The whole county of South Yorkshire has a strong military connection, with over 75,000 veterans from all arms of HM Forces.

The last HMS Sheffield (C42) was lost in the Falklands in 1982. Every year since, the HMS Sheffield Association holds a memorial service at Sheffield Cathedral when the names of those lost in the engagement are read out and the bell of her predecessor ship, HMS Sheffield (C24) the “Shiny Sheff” is rung.

The most recent HMS Sheffield - a Type 22 frigate - was launched in 1986. It was sold to the Chilean Navy in 2003.

During its service, it was awarded the Wilkinson Sword of Peace for its help during the aftermath of Hurricane Mitch in 1998, and in 1999 was granted the Freedom of the City of Sheffield.

It is a great regret that the city is no longer associated with any of HM Fleet.

I understand that the new Type 26 Global Combat Ships, needed to fulfill the Royal Navy’s three core roles - warfighting, maritime security and international engagement on the world stage - are as yet unnamed.

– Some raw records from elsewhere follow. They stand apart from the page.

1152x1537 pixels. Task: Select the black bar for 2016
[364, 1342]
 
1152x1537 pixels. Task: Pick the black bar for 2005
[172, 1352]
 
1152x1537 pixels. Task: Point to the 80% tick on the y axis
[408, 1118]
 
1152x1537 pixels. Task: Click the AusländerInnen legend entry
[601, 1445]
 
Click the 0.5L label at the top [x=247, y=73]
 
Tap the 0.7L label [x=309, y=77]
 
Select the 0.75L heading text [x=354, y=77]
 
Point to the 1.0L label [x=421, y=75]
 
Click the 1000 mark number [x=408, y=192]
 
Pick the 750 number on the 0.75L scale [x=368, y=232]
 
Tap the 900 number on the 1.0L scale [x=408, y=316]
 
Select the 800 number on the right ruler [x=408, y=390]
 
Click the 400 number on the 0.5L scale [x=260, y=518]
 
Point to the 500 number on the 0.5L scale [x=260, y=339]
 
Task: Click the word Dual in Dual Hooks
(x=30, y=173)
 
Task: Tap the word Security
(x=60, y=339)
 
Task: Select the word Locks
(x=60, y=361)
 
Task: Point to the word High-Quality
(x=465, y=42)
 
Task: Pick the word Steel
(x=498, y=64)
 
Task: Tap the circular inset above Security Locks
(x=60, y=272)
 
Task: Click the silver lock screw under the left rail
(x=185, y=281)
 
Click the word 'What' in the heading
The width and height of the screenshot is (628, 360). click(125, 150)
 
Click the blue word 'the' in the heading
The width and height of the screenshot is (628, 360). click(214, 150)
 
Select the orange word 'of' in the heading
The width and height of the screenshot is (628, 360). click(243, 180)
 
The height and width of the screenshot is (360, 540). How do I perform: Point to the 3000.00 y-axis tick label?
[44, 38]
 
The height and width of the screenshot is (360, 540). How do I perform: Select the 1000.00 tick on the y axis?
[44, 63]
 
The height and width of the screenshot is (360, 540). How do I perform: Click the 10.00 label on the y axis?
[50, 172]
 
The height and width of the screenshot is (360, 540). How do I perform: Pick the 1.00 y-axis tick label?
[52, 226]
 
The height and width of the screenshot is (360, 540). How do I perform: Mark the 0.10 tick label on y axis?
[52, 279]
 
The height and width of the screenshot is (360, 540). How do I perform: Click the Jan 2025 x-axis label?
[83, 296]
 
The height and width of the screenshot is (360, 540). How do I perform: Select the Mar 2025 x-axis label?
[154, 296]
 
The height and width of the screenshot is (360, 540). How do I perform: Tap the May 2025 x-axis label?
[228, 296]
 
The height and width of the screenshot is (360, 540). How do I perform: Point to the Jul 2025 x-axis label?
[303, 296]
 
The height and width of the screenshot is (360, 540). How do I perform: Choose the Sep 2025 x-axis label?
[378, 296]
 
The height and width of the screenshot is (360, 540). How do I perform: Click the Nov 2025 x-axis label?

Every year when I sail out of Portsmouth to France, I feel great sadness that that special connection severed 14 years ago remains.

I have already written to The First Sea Lord asking that the strong established link between our city and the Royal Navy be re-established.

‘Questioning military spending is correct’ Richard Blackledge, journalist, Sheffield Telegraph and Star

We live in an uncertain world - of that there is no doubt. Recent weeks and months have underlined the threats that our nation, and the UK’s allies across the globe, face.

The terror attacks in London, Manchester and Barcelona demonstrated the shocking new array of tactics extremists have at their disposal, while the sabre-rattling from North Korea, an isolated nation with nuclear ambitions launching dangerous missiles with little warning, is a worrying threat to stability.

The Government has just spent £3 billion on launching a new aircraft carrier, HMS Queen Elizabeth, while last month a £3.7 billion contract was signed with BAE Systems to build the first three warships in a new eight-strong fleet of Type 26 frigates, which are set to be named after British cities.

Part of the justification for this new investment in the Navy is that the UK will encounter increased hostility, and this is true - we must find ways of keeping people safe. But military leaders have expressed other sentiments, too.

Admiral Sir Philip Jones, the First Sea Lord, said the 900ft long aircraft carrier was the ‘embodiment of Britain in steel and spirit’, and the vessel would ‘demonstrate the kind of nation we are’ - not diminished, he added, but confident, outward-looking and ambitious in the age of Brexit.

The Telegraph approached anti-war groups and organisations with pacifist beliefs to take part in this feature, but none were able to respond in time for publication.

Civic pride is hugely important, and the bravery of those who served on the previous HMS Sheffields is beyond doubt. However, it is valid to consider whether spending many billions of pounds of taxpayers’ money on arming ourselves with warships is really the way to deal with our risky withdrawal from the EU, or to show ‘the kind of nation we are’ in the 21st century.